### ЗАДАНИЯ
a. Объясните по тексту для чтения, почему Берия выгнал Михаила Михайловича из «Правды».
b. Повторите дословно фрагмент текста для чтения, начиная со слов «Я вспоминаю, что» и заканчивая словами «его много ценного...».
c. Перечислите все газеты и журналы, названия которых упоминаются в тексте для чтения.

### ТЕКСТ ДЛЯ ЧТЕНИЯ
Показываю ему свои руки с антрацитовой татуировкой. Я тоже работал в шахте, тоже в Донбассе. Правда, он – в 1922-24 годах, я много позже.

Сидели ещё долго. Михаил Михайлович рассказывал, как с шахты его направили на рабфак, как он стал журналистом, 10 лет работал в «Правде», пока его не выгнал Берия – главпалачу не понравилась статья Котлярова об азербайджанских делах, а там царил дружок Лаврентия – Багиров. В коммунистах М. М. был с 1924 года («ленинский призыв») по 1990-й, 66 лет. Вышел из КПСС с публичным покаянием (см. журнал «Столица», № 7, 1991), призвал тогда и Горбачёва к покаянию. Со всем миром и с Литвой в дружбе. в прошлогоднюю январскую заваруху выступил в поддержку Литвы, выступление несколько раз показывали по телевидению. В Палангу приезжает с женой из Москвы регулярно. Здесь создана Школа здоровья, он в ней преподаёт.

Я вспоминаю, что и в Зеленограде есть нечто похожее, клуб ювенологов.

– Зеленоградские «ювеники»? Знаю и ценю. Ваш Яшин математически доказал, что 30-летний человек в среднем имеет запас надёжности достаточный, чтобы прожить 374 года. Его подход полностью совпадает с моим – оценивать здоровье по НАДЁЖНОСТИ. Яшин глазами учёного-математика заглянул в мир биологии и открыл выдающуюся перспективу для всех – сверхдолголетие.

Спрашиваю затем, как он относится к академику Микулину, его методикам по активному долголетию.

– Александра Александровича я знал хорошо, мы с ним дружили, в методике его много ценного...

На следующий день жена М. М. купила ему новые шиповки. Он их померил – тесноваты. Тут же померил я – самый раз. Я взял шиповки себе, и мы с М. М. пошли в магазин, подобрали ему другие. Пока шли, с ним то и дело здоровались люди.

А на прощание Михаил Михайлович купил мне наружный градусник. Теперь, готовясь к пробежке, я смотрю температуру на улице и надеваю шиповки с ноги Всепобеждающего Деда.

«41», № 35, 7-14 сентября 1992


Письмо третье

Ближнее зарубежье с близкого расстояния

Приехал в Балтию. Путёвка на 10 дней, Литва, Паланга. Янтарно-лучистый городок, вылизанный, художественный, беззаборный, много сосен и садов. После дождя из кустов выползают стада улиток со спиральными скафандрами на теле. А когда сухо, звенят сводные оркестры неведомых цикад. Интереснее – люди. После развода с Москвой – чем дышат? На всякий случай, если увидят во мне оккупанта, захватил спецвыпуск газеты «41» января прошлого года – когда выплеснулся наш гнев против кровавого имперского разбоя в Прибалтике.

### Записи о местоположении объектов
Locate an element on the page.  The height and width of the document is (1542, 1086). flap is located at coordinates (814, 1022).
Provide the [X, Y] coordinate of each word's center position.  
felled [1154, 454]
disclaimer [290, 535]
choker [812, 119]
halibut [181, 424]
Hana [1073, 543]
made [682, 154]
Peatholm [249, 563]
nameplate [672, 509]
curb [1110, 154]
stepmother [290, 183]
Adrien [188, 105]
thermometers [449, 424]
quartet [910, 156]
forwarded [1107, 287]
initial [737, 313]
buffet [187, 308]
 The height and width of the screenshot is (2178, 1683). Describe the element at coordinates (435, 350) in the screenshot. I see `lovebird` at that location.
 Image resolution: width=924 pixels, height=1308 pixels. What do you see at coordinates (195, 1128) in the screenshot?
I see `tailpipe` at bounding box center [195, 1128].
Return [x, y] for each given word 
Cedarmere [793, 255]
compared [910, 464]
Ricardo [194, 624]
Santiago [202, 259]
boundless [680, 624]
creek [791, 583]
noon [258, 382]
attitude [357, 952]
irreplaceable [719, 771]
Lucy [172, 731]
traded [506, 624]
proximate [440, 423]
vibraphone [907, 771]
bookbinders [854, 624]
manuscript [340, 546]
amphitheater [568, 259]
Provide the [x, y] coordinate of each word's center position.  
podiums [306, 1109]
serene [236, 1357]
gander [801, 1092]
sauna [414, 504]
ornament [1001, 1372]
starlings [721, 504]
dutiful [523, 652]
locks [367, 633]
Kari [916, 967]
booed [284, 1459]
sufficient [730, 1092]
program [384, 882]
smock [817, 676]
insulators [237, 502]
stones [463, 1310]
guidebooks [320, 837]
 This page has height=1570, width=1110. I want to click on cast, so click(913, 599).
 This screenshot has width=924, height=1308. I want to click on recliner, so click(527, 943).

### ОТВЕТЫ К ЗАДАНИЯМ
a. Берии не понравилась статья Котлярова об азербайджанских делах. В Азербайджане тогда царил дружок Лаврентия Багиров.

b.
Я вспоминаю, что и в Зеленограде есть нечто похожее, клуб ювенологов.

– Зеленоградские «ювеники»? Знаю и ценю. Ваш Яшин математически доказал, что 30-летний человек в среднем имеет запас надёжности достаточный, чтобы прожить 374 года. Его подход полностью совпадает с моим – оценивать здоровье по НАДЁЖНОСТИ. Яшин глазами учёного-математика заглянул в мир биологии и открыл выдающуюся перспективу для всех – сверхдолголетие.

Спрашиваю затем, как он относится к академику Микулину, его методикам по активному долголетию.

– Александра Александровича я знал хорошо, мы с ним дружили, в методике его много ценного...

c. «Правда», «Столица», «41».